EXERCISE PROMPT – Retype the lines of the material starting with the line containing "The width and height of the screenshot is (718, 837)." and ending with the line containing "center [466, 59].", including both of those lines, with no changes.

(Stored items)
──────────────────────────────
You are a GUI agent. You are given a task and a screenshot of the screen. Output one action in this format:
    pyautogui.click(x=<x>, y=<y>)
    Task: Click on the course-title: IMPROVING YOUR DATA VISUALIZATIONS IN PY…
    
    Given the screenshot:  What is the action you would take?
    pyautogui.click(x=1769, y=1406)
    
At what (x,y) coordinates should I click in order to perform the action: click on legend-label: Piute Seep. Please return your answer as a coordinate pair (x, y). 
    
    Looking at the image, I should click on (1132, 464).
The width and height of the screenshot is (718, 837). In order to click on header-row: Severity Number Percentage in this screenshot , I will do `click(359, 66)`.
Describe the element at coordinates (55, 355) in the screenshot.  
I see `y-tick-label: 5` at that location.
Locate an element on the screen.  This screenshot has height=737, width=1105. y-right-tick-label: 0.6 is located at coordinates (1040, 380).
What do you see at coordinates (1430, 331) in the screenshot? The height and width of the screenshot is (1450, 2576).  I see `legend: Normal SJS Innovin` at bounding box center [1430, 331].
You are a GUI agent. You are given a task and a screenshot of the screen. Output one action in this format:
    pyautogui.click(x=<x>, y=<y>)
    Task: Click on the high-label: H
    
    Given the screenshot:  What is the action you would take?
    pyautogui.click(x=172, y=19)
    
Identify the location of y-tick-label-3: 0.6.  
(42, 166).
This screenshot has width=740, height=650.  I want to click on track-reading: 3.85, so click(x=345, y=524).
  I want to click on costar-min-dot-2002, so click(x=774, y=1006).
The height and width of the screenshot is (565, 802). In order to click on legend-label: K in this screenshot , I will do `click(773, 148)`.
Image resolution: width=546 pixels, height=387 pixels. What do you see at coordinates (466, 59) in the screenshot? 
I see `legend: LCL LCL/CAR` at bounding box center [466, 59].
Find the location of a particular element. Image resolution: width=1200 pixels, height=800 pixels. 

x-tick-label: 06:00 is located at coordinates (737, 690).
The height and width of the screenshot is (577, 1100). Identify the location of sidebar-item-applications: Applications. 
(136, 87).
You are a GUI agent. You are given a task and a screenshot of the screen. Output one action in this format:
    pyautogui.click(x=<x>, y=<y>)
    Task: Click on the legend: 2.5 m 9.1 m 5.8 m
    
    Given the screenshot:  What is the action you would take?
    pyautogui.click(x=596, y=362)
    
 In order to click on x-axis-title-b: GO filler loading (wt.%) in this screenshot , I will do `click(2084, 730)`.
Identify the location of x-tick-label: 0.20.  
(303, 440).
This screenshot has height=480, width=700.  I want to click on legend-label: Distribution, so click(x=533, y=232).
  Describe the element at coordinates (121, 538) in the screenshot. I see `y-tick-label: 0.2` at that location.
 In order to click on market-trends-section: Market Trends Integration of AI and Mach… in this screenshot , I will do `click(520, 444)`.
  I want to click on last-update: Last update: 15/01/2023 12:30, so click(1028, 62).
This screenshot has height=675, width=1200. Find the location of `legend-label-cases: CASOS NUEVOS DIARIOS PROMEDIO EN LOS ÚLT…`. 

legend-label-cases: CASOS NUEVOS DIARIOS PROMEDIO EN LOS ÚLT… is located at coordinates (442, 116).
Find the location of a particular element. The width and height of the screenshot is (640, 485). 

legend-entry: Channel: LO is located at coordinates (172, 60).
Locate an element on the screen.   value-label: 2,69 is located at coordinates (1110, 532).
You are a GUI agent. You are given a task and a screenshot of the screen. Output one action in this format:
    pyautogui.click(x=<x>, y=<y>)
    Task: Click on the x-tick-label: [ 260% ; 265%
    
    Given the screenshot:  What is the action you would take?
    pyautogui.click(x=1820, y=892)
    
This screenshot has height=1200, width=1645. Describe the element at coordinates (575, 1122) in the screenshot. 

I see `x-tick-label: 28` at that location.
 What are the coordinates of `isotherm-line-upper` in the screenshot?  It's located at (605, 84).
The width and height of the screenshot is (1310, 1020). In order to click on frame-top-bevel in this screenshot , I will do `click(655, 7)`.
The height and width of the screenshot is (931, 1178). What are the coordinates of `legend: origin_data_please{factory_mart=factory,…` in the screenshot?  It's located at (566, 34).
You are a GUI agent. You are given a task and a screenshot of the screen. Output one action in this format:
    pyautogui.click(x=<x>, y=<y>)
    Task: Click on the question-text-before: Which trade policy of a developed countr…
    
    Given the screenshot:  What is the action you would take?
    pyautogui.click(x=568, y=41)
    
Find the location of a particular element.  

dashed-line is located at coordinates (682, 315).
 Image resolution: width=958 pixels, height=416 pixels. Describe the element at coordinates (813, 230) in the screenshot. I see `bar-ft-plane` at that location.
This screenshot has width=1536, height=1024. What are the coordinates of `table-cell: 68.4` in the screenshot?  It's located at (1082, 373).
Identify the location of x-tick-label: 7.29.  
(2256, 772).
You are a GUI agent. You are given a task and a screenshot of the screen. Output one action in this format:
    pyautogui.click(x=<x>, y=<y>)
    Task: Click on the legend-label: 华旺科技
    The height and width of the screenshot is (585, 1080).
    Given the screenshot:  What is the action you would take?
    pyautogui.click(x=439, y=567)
──────────────────────────────
EXERCISE OUTPUT –
The width and height of the screenshot is (718, 837). In order to click on header-row: Severity Number Percentage in this screenshot , I will do `click(359, 66)`.
Describe the element at coordinates (55, 355) in the screenshot.  
I see `y-tick-label: 5` at that location.
Locate an element on the screen.  This screenshot has height=737, width=1105. y-right-tick-label: 0.6 is located at coordinates (1040, 380).
What do you see at coordinates (1430, 331) in the screenshot? The height and width of the screenshot is (1450, 2576).  I see `legend: Normal SJS Innovin` at bounding box center [1430, 331].
You are a GUI agent. You are given a task and a screenshot of the screen. Output one action in this format:
    pyautogui.click(x=<x>, y=<y>)
    Task: Click on the high-label: H
    
    Given the screenshot:  What is the action you would take?
    pyautogui.click(x=172, y=19)
    
Identify the location of y-tick-label-3: 0.6.  
(42, 166).
This screenshot has width=740, height=650.  I want to click on track-reading: 3.85, so click(x=345, y=524).
  I want to click on costar-min-dot-2002, so click(x=774, y=1006).
The height and width of the screenshot is (565, 802). In order to click on legend-label: K in this screenshot , I will do `click(773, 148)`.
Image resolution: width=546 pixels, height=387 pixels. What do you see at coordinates (466, 59) in the screenshot? 
I see `legend: LCL LCL/CAR` at bounding box center [466, 59].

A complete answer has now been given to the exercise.